• WORKING DATA:
- Opening Delimiter -

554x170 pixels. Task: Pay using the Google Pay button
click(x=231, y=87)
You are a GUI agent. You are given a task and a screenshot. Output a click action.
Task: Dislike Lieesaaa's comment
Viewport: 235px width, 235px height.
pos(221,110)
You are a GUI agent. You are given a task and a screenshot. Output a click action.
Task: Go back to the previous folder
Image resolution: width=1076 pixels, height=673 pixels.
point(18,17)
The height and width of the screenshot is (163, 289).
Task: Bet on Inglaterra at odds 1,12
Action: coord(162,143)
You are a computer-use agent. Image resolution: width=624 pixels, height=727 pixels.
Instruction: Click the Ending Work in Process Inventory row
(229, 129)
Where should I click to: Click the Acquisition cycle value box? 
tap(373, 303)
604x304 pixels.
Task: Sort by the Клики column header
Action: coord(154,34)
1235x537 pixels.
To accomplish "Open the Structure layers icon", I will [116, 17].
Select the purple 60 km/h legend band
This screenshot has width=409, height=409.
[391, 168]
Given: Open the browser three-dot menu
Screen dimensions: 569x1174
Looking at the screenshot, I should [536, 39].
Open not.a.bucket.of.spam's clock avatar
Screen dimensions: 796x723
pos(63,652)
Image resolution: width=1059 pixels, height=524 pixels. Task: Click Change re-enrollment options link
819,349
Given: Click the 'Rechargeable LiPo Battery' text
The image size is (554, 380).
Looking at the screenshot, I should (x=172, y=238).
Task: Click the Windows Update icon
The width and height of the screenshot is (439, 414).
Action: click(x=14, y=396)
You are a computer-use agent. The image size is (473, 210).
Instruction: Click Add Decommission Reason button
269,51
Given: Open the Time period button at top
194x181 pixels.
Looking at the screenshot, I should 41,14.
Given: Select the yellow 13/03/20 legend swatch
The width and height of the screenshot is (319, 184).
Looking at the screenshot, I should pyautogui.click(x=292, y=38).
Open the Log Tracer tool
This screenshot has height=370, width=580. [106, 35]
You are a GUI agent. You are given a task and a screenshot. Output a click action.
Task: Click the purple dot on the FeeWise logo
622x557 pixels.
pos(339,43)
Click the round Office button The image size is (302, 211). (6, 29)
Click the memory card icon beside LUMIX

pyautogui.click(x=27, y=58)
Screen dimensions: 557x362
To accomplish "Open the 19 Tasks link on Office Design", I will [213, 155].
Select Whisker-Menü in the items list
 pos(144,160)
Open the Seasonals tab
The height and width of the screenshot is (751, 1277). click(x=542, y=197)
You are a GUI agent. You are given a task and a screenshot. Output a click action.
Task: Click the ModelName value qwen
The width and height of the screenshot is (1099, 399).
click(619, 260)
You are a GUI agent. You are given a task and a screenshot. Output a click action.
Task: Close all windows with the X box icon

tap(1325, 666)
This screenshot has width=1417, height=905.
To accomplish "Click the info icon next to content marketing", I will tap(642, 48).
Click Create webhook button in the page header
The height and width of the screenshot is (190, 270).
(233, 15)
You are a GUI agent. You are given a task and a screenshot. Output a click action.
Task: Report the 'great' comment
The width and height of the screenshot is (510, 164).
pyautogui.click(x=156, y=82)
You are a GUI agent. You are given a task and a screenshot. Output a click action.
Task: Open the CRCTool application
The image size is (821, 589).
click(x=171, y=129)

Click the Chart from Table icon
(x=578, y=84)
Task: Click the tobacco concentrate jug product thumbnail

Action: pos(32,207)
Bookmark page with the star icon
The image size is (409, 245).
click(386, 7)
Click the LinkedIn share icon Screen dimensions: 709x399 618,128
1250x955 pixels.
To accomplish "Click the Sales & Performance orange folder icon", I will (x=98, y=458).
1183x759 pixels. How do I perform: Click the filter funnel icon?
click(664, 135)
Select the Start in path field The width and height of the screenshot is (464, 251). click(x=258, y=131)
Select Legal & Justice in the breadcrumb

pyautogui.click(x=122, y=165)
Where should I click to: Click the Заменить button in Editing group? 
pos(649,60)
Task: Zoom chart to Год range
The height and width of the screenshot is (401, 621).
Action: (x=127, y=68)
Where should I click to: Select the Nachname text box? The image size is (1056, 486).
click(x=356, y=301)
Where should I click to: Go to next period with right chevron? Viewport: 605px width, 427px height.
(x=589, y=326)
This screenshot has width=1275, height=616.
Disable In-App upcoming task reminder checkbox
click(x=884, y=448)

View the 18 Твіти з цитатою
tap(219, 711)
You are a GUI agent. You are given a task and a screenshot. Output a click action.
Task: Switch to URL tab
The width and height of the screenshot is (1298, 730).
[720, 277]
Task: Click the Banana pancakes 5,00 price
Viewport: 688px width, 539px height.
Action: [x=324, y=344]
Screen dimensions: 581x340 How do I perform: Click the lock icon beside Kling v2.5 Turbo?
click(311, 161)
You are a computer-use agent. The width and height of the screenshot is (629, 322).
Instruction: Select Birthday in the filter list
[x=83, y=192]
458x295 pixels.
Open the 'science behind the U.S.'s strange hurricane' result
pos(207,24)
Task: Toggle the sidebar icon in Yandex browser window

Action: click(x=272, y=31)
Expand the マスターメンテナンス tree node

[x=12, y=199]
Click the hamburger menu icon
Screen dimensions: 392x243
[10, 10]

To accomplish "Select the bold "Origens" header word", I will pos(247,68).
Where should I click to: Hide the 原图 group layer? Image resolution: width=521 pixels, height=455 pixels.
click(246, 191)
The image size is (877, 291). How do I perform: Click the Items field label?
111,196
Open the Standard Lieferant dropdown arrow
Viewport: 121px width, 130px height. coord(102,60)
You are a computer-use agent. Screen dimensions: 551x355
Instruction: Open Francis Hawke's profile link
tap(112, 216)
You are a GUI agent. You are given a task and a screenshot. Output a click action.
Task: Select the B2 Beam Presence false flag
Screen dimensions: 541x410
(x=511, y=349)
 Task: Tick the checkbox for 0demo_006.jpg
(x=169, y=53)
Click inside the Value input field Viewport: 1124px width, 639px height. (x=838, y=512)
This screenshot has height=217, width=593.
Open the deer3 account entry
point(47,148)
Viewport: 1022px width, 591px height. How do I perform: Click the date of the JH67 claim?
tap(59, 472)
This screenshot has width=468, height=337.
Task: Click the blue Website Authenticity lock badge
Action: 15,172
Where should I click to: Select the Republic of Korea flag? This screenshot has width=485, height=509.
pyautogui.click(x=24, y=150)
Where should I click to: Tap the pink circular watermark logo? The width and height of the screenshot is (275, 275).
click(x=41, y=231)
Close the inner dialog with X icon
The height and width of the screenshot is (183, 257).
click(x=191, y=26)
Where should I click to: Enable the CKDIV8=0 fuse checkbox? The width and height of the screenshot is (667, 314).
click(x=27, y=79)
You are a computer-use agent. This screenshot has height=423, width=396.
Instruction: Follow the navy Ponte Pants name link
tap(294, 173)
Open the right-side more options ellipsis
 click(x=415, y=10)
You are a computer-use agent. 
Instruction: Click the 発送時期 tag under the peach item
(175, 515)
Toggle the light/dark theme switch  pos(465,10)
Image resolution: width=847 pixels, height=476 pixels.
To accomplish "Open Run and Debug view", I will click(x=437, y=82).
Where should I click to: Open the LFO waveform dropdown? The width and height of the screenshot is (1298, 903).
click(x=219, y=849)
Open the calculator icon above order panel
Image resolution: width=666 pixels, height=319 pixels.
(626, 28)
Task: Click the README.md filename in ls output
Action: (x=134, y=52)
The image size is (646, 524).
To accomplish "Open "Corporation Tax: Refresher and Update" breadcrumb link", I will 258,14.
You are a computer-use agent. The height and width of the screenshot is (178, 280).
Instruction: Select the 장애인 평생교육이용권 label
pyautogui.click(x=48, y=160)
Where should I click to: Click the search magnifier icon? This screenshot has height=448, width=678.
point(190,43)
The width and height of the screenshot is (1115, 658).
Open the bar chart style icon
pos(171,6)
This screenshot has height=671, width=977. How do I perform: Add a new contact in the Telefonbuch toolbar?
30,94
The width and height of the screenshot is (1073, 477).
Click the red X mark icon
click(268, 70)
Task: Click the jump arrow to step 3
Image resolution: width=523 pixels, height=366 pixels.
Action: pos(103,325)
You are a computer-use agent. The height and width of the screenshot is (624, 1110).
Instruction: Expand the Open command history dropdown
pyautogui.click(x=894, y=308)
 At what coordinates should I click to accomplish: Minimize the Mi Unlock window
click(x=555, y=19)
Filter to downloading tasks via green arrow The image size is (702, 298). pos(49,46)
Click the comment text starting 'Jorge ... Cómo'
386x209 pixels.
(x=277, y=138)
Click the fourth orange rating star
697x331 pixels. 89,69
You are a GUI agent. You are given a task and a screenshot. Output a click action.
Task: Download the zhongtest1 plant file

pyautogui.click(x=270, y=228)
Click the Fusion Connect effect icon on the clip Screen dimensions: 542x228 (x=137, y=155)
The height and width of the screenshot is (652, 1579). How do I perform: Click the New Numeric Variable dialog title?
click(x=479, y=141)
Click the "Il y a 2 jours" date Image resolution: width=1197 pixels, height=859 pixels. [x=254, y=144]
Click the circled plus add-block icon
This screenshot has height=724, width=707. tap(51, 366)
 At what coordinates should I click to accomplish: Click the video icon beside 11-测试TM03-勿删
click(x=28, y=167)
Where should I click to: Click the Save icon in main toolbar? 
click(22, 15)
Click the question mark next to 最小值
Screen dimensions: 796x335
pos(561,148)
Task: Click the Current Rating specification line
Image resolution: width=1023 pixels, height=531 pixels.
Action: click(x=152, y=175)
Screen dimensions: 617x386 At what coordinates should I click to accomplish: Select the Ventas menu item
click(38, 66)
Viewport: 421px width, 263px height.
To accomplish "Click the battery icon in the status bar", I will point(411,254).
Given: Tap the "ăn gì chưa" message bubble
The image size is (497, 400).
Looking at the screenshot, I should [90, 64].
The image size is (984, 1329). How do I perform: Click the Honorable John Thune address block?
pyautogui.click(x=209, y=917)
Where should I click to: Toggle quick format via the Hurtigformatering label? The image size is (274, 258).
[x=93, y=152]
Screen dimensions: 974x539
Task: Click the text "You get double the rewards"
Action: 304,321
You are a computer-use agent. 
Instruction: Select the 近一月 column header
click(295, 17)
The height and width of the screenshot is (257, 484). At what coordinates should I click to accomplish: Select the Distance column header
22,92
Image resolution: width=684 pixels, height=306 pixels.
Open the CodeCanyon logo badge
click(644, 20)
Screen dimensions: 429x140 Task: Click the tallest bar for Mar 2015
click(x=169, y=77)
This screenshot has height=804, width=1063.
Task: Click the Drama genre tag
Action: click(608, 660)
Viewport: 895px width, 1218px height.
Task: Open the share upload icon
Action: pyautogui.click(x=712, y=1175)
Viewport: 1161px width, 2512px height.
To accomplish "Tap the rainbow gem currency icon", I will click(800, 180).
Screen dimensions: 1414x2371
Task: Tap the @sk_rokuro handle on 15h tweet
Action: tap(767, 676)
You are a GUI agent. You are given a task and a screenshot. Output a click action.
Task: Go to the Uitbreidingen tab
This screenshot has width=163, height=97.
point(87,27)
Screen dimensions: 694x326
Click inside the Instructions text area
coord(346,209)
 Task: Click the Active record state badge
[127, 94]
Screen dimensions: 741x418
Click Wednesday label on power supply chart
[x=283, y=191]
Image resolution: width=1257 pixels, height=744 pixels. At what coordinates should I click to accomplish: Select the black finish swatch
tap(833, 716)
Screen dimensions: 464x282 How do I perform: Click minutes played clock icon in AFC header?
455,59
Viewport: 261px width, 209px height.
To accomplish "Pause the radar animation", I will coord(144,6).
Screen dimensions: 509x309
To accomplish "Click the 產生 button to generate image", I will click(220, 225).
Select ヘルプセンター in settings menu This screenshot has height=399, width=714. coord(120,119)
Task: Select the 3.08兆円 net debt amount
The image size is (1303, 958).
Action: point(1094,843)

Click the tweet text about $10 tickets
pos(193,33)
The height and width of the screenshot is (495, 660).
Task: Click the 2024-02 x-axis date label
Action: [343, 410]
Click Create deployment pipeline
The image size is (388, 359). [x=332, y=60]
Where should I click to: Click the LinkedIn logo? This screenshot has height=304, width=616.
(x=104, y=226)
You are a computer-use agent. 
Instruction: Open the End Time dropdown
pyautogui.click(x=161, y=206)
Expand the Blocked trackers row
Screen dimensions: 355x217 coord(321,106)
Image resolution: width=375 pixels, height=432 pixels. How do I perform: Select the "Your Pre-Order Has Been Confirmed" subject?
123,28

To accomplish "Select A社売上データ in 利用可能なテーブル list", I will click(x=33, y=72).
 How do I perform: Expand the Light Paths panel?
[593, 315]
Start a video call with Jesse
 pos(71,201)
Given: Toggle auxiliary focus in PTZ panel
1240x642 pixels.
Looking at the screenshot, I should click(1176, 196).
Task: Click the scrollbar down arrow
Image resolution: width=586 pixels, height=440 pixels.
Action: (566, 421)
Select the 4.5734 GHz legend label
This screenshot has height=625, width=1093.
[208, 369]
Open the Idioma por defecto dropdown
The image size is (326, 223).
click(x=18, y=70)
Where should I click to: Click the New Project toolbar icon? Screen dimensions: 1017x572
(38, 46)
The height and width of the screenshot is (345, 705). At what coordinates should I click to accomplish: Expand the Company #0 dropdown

- Closing Delimiter -

• WHAT IS NEEDED: Please determine how many lines of the records above contain "Update", and state that number only.

• WRITTEN SOLUTION: 2